**What is expected:** For the records that follow, please set down exactly the lines between the one holding "You are a computer-use agent." and the one holding "Instruction: Click the Regressors node icon", inclusive, and only those.

**Task inputs:**
──────────

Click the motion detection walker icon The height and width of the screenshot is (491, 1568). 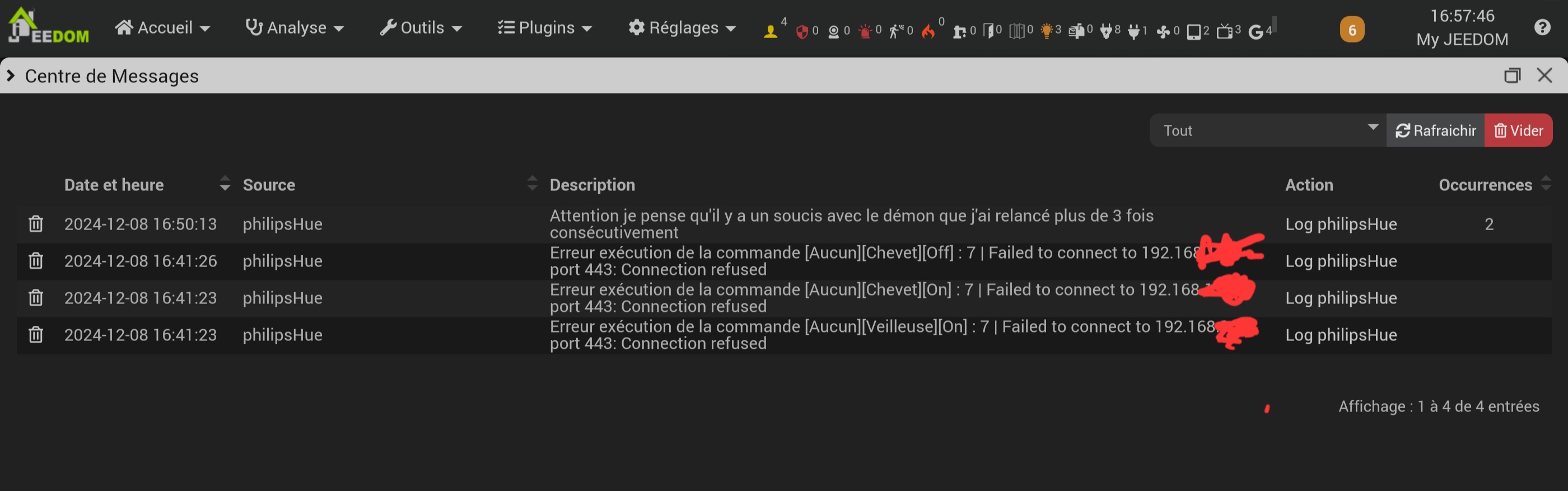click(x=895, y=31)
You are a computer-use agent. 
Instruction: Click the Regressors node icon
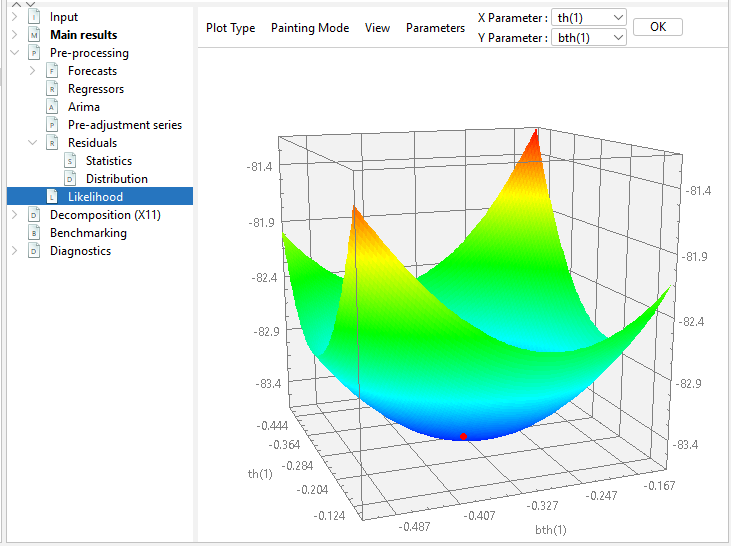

──────────

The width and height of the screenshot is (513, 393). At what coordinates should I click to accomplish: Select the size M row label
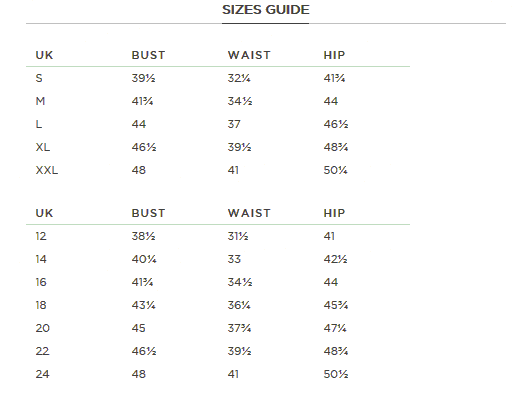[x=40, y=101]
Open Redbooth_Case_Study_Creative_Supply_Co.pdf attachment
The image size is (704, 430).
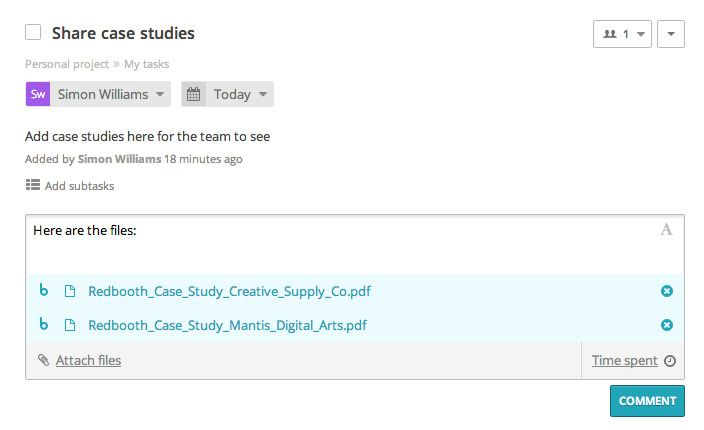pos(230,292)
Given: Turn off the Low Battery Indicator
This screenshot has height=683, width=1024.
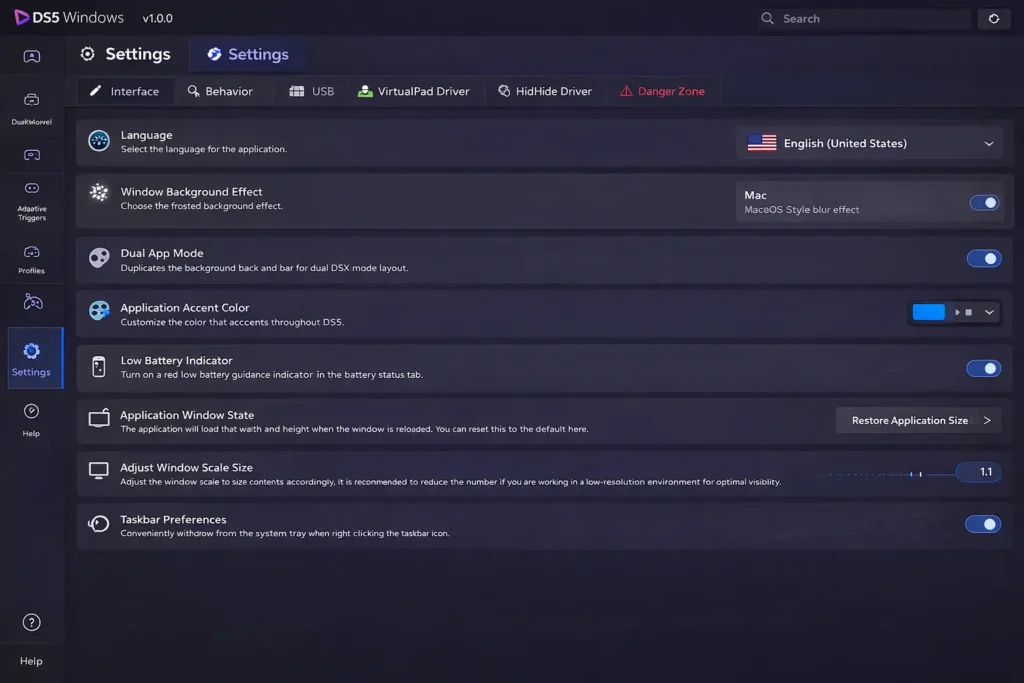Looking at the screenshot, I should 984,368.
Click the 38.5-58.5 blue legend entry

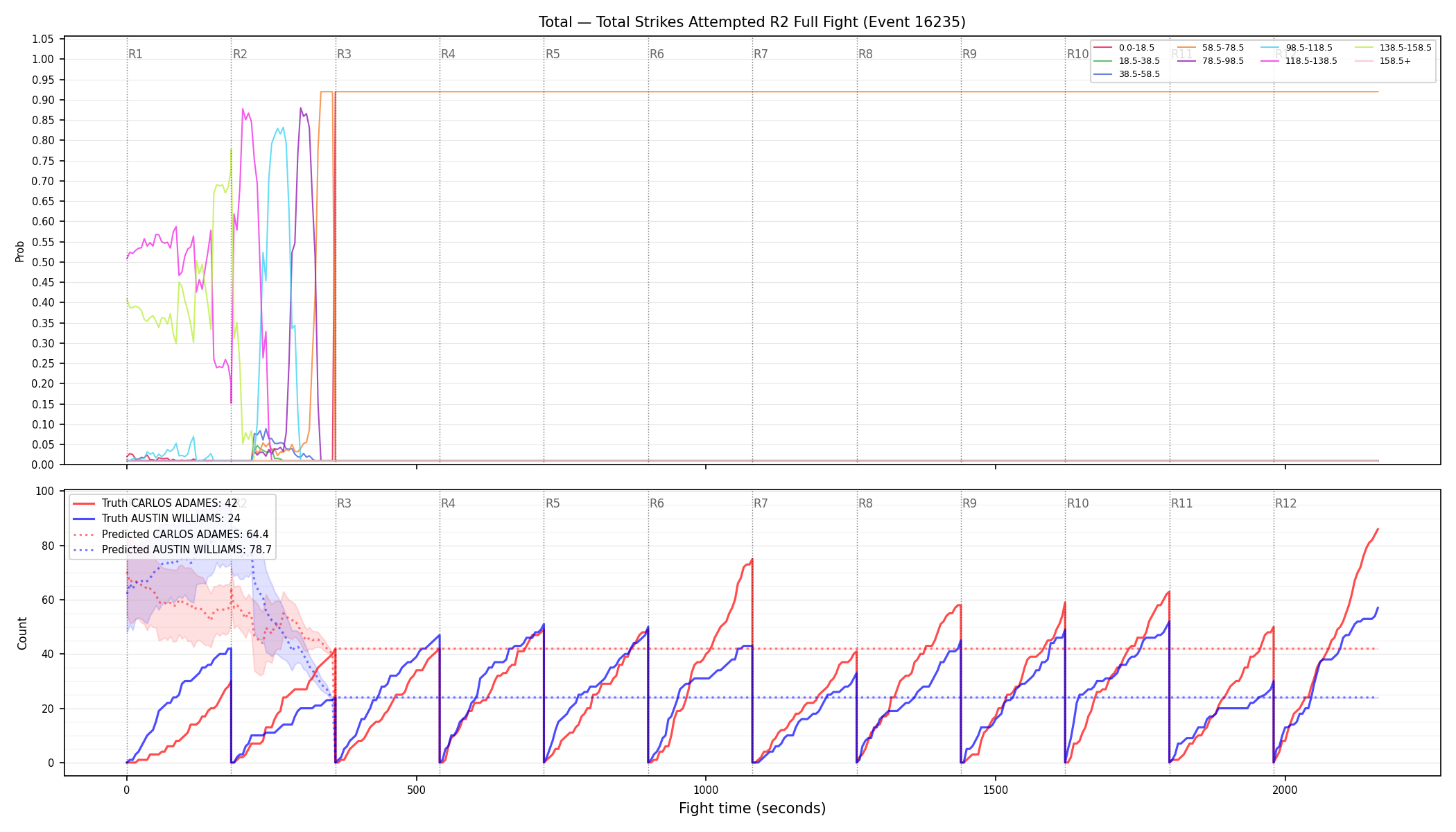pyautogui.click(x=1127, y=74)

──────────

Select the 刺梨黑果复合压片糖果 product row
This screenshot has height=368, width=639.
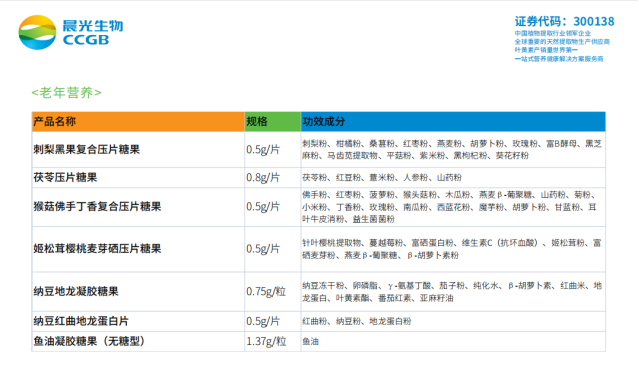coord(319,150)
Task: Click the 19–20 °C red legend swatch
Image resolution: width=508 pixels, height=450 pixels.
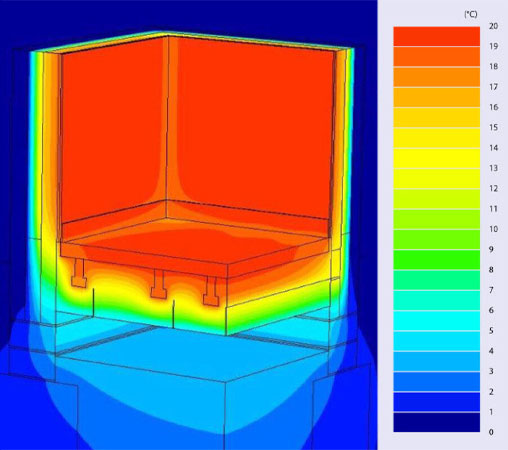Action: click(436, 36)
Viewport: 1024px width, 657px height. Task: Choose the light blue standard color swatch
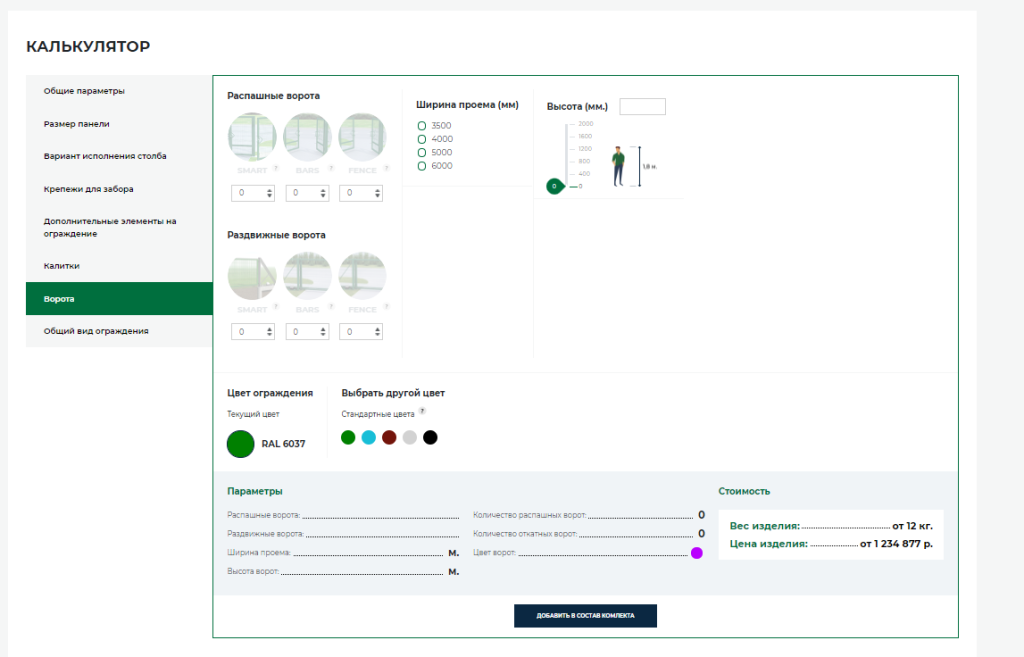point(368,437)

──────────

**Written solution:**
You are a computer-use agent. 
Instruction: Click the Regressors node icon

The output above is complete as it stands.